Tzitzimitl Picture

(pronounced Zee Zee Meel)
a Tzitzimitl (plural Tzitzimimeh) is a race of female deities associated with the stars especially the stars that can be seen around the Sun during a solar eclipse. This was interpreted as the Tzitzimimeh attacking the Sun, which caused the belief that during a solar eclipse, the tzitzimime would descend to the earth and devour human beings. They were depicted as skeletal female figures with sharp claws on their hands and feet, eyes embedded in their arms and legs, wearing skirts...with a Snake...(I don't want to know where that snake is coming out of...) and decorated their headdresses and necklaces with the hands and hearts of mortals.

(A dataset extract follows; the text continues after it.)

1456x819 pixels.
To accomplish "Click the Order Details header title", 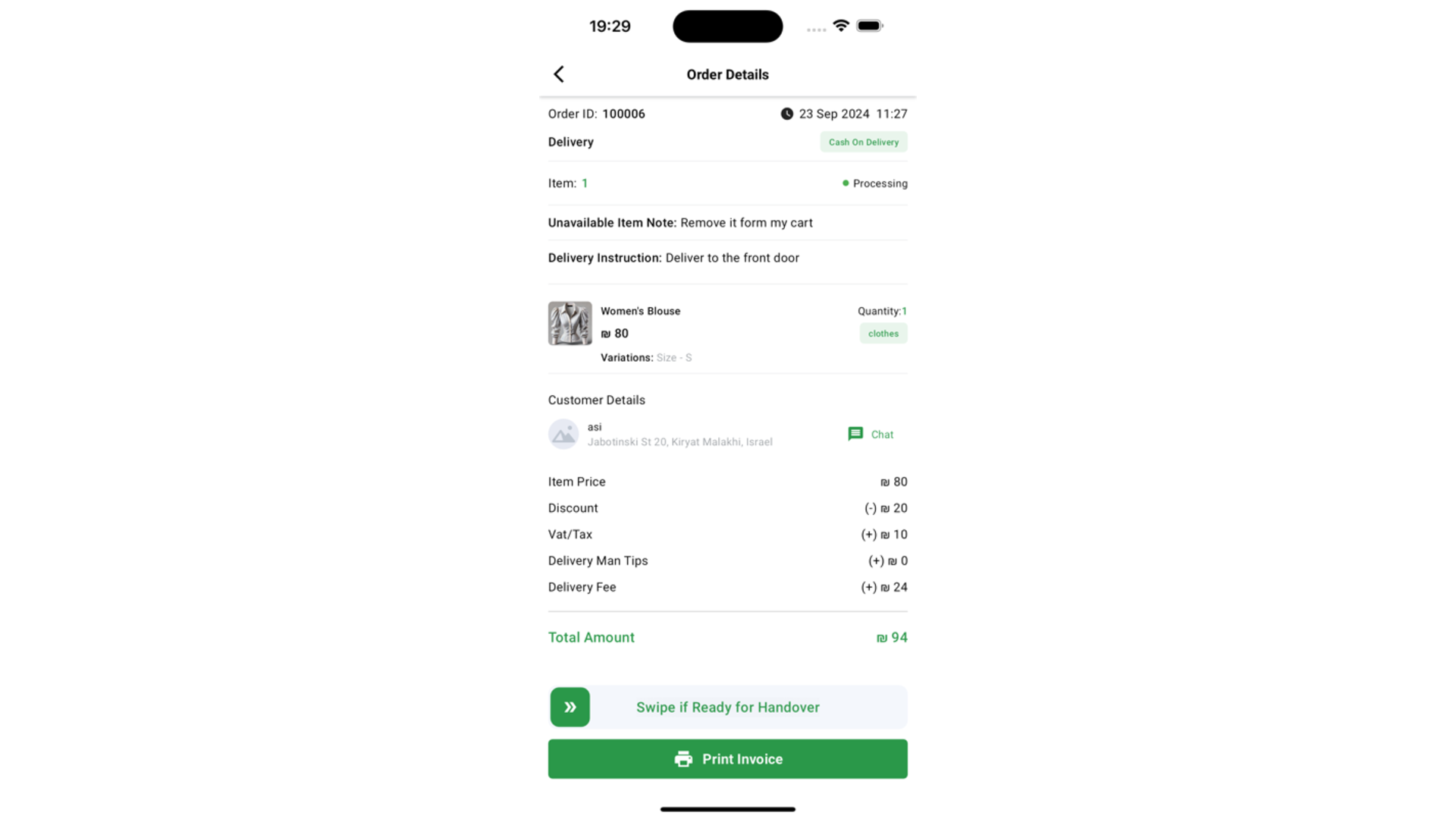I will click(728, 74).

The Tzitzimimeh were also feared during other ominous periods of the Aztec world, such as during the five unlucky days called Nemontemi which marked an unstable period of the year, and during the "New Fire ceremony" marking the beginning of a new calendar round - both were periods associated with the fear of change.

The Tzitzimimeh had a double role in Aztec religion: they were the protecters of the feminine and progenitor of mankind. They were also powerful and dangerous, especially in periods of cosmic instability.
The leader of the tzitzimimeh was the Goddess Itzpapalotl who was the ruler of Tamoanchan - the paradise where the Tzitzimimeh resided.